Fastidious:  Warhol Archives, The Andy Warhol Museum; Pittsburgh, Pennsylvania
Andy Warhol once professed that in the future we would each get our 15 minutes of fame. One has to wonder whether, to stretch out that 15 minutes to the exorbitant amount of celebrity he garnered during and after his lifetime, it would help to be as, er, difficult as he was.  Whilst being creative, trend-setting and a marketing genius, Warhol was also paranoid, impatient and  compulsive.  However intense your mood, it's unlikely you'll be able to match Warhol's knack for accuracy, attention to detail and penchant for maintaining habits (or collecting daily tat) -- if only because you don't have as much room. Warhol had an enormous warehouse at his disposal. A  visit to the Archives of the Andy Warhol Museum in Pittsburgh (the largest single-artist museum in the US) will show you what we mean. Eight thousand cubic meters of space are dedicated to the man's stores of silver wigs, shoes, taped conversations and daily correspondence -- amongst almost every possible other mundane thing imaginable.

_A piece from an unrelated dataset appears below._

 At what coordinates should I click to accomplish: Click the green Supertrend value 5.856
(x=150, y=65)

Paranoid:  International Spy Museum;  Washington, DC
Feel like they're out to get you? Well, maybe they are. If so, the only way to uncover their methods and stay one step ahead is to take a trip to DC's International Spy Museum. Everything you could possibly need to accomplish your mission is here, including over 200 spy gadgets: bugs, invisible-ink  writing kits, camera-carrying pigeons, CIA disguises developed by Hollywood, pistols disguised as lipstick holders or cigarette cases, shoe phones and poison-tipped umbrellas. Other exhibits tell the story of the world's  "second-oldest profession" through the ages, from ancient Greece (with  its Trojan horse) and  Elizabethan England to the United States during the Cold War. Spies chosen because their personas were thought to be "beyond suspicion"  are revealed, as are their more famous counterparts. You can even have a go at cracking codes, like those created using the "unbreakable" World War II Enigma code machine. But if you get caught, we didn't send you ... OK?

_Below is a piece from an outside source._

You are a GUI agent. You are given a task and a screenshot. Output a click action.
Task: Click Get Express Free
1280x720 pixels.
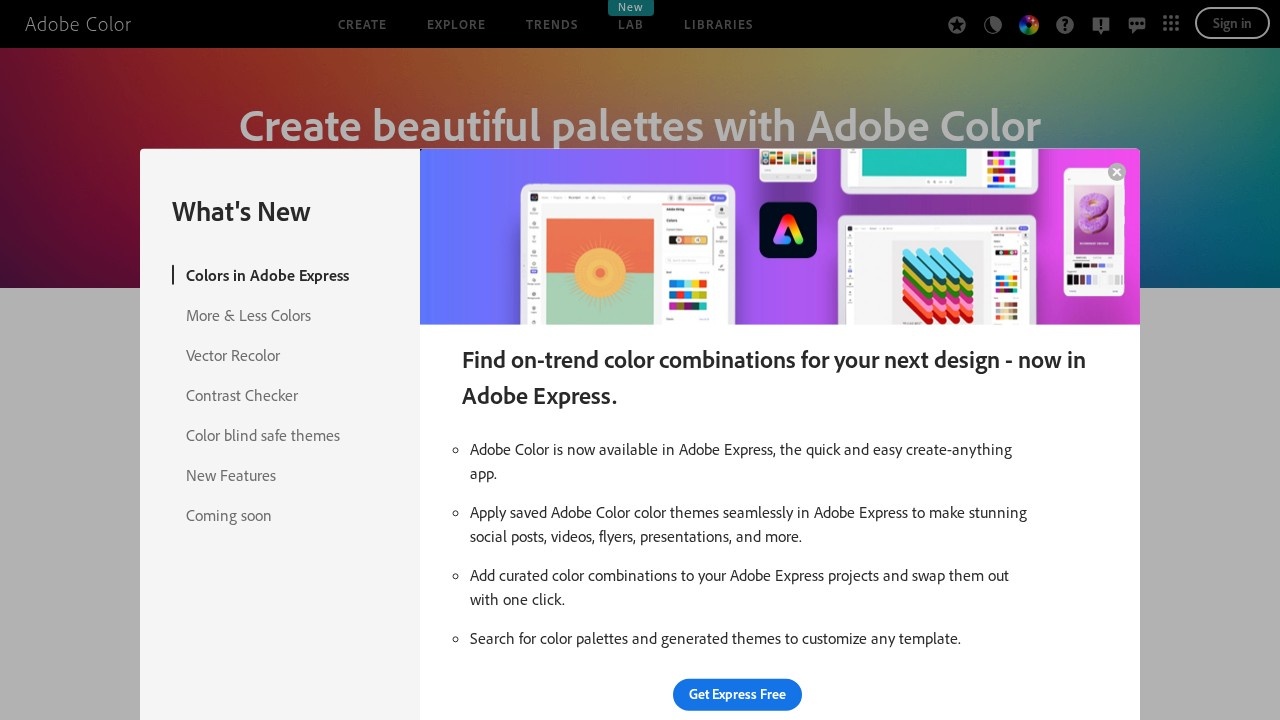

Romantic (with a capital 'R'):  Musee de la vie Romantique; Paris
As any part of Paris is the perfect place for a visit when you're  feeling romantic, we thought we'd tell you instead about this delightful little villa. The Musee de la vie Romantique tells the story of the crowd of Romantic artists, writers and composers that frequented it. After the Dutch painter Ary Scheffer moved into this beautiful house in 1830, he played host to so many creative guests that the area quickly became known as 'New Athens.'  Against the background of a typically grand, bourgeois 19th-century interior, the  permanent collection includes aristocratic portraits (Scheffer was tutor to the royal children) and  mementos such as locks of writer George Sand's hair and a cast of her lover Chopin's  hand. There are regular temporary exhibitions on display, gardens and a  cafe. The building quietly sits facing a charming cobbled courtyard at the end of a private alley. It's a romantic (with a small 'r') spot, to be sure. 

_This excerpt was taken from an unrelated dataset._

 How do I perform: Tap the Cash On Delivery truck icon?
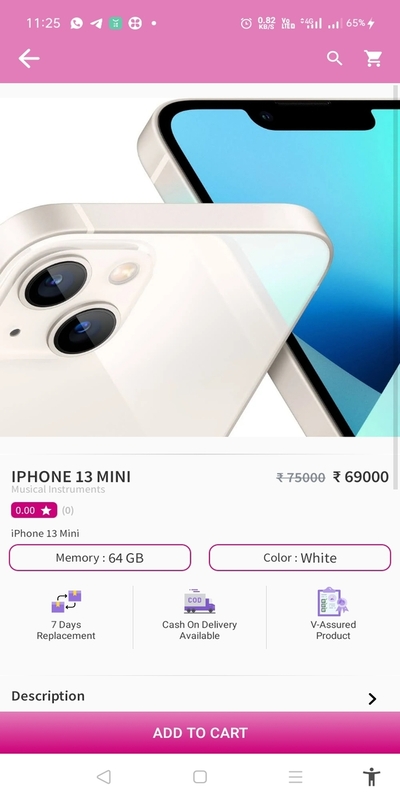click(x=199, y=601)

Flashy:  The Henry Ford Museum; Dearborn, Michigan
Won the lottery? Wallet ready to burst? Make your next stop the Henry Ford Museum - the best place to go for inspiration for things to, ahem, 'invest' in. Ford, the man who single-handedly created what we now know as the marvel of American mass production, was also a keen philanthropist and collector. What did he collect? Anything that took his fancy. He could, after all, afford it. The 12-acre plot is filled to bursting with all sorts of Americana - from day-to-day items like 17th-century tankards and 1950s furniture, to engine parts like the "McCoy Lubricator" (the quality of such items is believed to have given birth to the phrase "the real  McCoy"). Also on display are rows of planes, trains and automobiles, household inventions and clocks. The list is endless. Highlights include the chair and car  Presidents Lincoln and Kennedy were each shot in, the test tube containing Thomas Edison's last breath, and the only extant prototype of the genius (and some had argued mad) visionary Buckminster Fuller's "house of the future": the aluminium alloy, capsule-like "Dymaxion House."